Re: [PATCH 3/9] ci: make it easier to find failed tests' logs in the GitHub workflow

Ævar Arnfjörð Bjarmason <avarab@xxxxxxxxx> · Wed, 26 Jan 2022 00:48:03 +0100

On Mon, Jan 24 2022, Johannes Schindelin via GitGitGadget wrote:

> From: Johannes Schindelin <johannes.schindelin@xxxxxx>
>
> You currently have to know a lot of implementation details when
> investigating test failures in the CI runs. The first step is easy: the
> failed job is marked quite clearly, but when opening it, the failed step
> is expanded, which in our case is the one running
> `ci/run-build-and-tests.sh`. This step, most notably, only offers a
> high-level view of what went wrong: it prints the output of `prove`
> which merely tells the reader which test script failed.
>
> The actually interesting part is in the detailed log of said failed
> test script. But that log is shown in the CI run's step that runs
> `ci/print-test-failures.sh`. And that step is _not_ expanded in the web
> UI by default.
>
> Let's help the reader by showing the failed tests' detailed logs in the
> step that is expanded automatically, i.e. directly after the test suite
> failed.
>
> This also helps the situation where the _build_ failed and the
> `print-test-failures` step was executed under the assumption that the
> _test suite_ failed, and consequently failed to find any failed tests.
>
> An alternative way to implement this patch would be to source
> `ci/print-test-failures.sh` in the `handle_test_failures` function to
> show these logs. However, over the course of the next few commits, we
> want to introduce some grouping which would be harder to achieve that
> way (for example, we do want a leaner, and colored, preamble for each
> failed test script, and it would be trickier to accommodate the lack of
> nested groupings in GitHub workflows' output).

Is it really better to have the first thing you see in a failing job be
this level of detail?

To take the "before" demo job from your CL, if you click on a failing
job you'll currently end up with ~1600 lines of "prove" setup and
output, culminating in (the browser auto-scrolls to the end):

    [...]
    Test Summary Report
    -------------------
    t1092-sparse-checkout-compatibility.sh           (Wstat: 256 Tests: 53 Failed: 1)
      Failed test:  49
      Non-zero exit status: 1
    t3701-add-interactive.sh                         (Wstat: 0 Tests: 71 Failed: 0)
      TODO passed:   45, 47
    Files=957, Tests=25489, 645 wallclock secs ( 5.74 usr  1.56 sys + 866.28 cusr 364.34 csys = 1237.92 CPU)
    Result: FAIL

Is it ideal?
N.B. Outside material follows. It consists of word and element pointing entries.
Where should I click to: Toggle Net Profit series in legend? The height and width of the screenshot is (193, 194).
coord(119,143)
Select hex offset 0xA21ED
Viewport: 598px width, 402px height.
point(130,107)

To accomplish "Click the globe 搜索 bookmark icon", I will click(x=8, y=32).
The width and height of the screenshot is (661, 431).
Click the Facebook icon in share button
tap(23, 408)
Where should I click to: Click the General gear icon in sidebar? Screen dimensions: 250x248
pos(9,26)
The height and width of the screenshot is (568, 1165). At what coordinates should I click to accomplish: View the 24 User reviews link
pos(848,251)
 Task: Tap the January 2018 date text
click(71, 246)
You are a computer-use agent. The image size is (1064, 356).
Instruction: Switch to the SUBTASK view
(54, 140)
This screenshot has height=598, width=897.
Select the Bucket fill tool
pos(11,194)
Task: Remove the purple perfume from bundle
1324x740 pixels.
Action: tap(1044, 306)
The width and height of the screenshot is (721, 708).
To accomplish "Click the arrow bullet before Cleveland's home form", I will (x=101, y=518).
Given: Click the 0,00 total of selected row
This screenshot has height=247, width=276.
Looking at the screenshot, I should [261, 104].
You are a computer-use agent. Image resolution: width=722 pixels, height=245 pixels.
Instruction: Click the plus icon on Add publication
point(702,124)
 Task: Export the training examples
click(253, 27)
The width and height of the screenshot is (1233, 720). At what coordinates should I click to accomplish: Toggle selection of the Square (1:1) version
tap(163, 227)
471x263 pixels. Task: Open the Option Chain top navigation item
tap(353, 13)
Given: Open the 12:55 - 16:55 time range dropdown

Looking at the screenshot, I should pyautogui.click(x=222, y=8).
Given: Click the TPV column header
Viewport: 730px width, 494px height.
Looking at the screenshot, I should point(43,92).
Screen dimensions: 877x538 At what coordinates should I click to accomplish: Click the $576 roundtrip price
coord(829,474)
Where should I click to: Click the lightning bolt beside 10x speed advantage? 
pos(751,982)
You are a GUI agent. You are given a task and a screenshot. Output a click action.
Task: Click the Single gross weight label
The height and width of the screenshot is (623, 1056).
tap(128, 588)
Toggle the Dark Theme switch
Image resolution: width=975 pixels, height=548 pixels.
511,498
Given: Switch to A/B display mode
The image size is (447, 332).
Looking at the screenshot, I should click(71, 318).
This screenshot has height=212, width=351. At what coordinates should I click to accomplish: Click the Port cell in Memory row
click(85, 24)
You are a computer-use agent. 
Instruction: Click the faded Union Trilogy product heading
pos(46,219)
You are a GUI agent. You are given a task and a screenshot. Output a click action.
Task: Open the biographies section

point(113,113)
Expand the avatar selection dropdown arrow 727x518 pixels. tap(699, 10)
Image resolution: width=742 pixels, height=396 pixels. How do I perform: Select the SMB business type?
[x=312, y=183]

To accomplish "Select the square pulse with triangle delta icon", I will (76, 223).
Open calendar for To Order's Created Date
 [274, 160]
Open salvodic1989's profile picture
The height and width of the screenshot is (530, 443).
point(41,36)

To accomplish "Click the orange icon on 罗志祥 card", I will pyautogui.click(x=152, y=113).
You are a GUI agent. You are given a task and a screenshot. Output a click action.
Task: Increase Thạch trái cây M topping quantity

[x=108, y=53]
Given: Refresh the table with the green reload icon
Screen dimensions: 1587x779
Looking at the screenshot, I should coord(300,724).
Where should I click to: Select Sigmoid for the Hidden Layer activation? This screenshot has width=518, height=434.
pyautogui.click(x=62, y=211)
No. But I think that folding the ci/print-test-failures.sh
output into that step makes it much worse. Now I'll be sent to the very
bottom of ~16000 lines (yes, that's an extra zero at the end) of output,
ending in:

    [...]
    + test_cmp expect sparse-checkout-out
    + test 2 -ne 2
    + GIT_ALLOC_LIMIT=0 eval diff -u "$@"
    + diff -u expect sparse-checkout-out
    + test_cmp full-checkout-err sparse-checkout-err
    + test 2 -ne 2
    + GIT_ALLOC_LIMIT=0 eval diff -u "$@"
    + diff -u full-checkout-err sparse-checkout-err
    + test_cmp full-checkout-err sparse-index-err
    + test 2 -ne 2
    + GIT_ALLOC_LIMIT=0 eval diff -u "$@"
    + diff -u full-checkout-err sparse-index-err

    ok 53 - checkout behaves oddly with df-conflict-2
    # failed 1 among 53 test(s)
    1..53

Now you'll need to scroll up or search just to see what test failed.

Usually when these fail I might only look at the failing test name (at
that point already knowing why it failed). I think it's a feature that
we only expand the verbose output later.

I realize that:

1) This isn't the exact output you emit in the post-image here, since you're not
actually using ci/print-test-failures.sh, but from eyeballing the script
it seems to do basically the same thing, i.e. it'll emit the full *.out
file.

B.t.w. why isn't this using ci/print-test-failures.sh. Your "an
alternative way" paragraph doesn't really explain it. Sure, it'll be
further tweaked later, but in the meantime do we have to re-invent
ci/print-test-failures.sh? Anyway...

2) The end-state at the end of this series looks somewhat different, but I think
that end-state shares the UX problem noted above, and to some extent
makes it worse.

That one has 28 thousand lines of output!

Now I know it's elided so you're only supposed to see a few screenfulls
of it, but at least in my browser that end-state is *very slow*, much
slower than the version that shows me the full ~16 thousand lines at
once.

Presumably it's doing some very expensive JavaScript/CSS behind the
scenes.

I mean so slow that when I press page up and down I can see 3-8 lines of
that folded output appear at once, then the next 3-8 lines etc. The
current output meanwhile (and this more verbose one) is
near-instant. This is in Firefox 91.4, if it matters.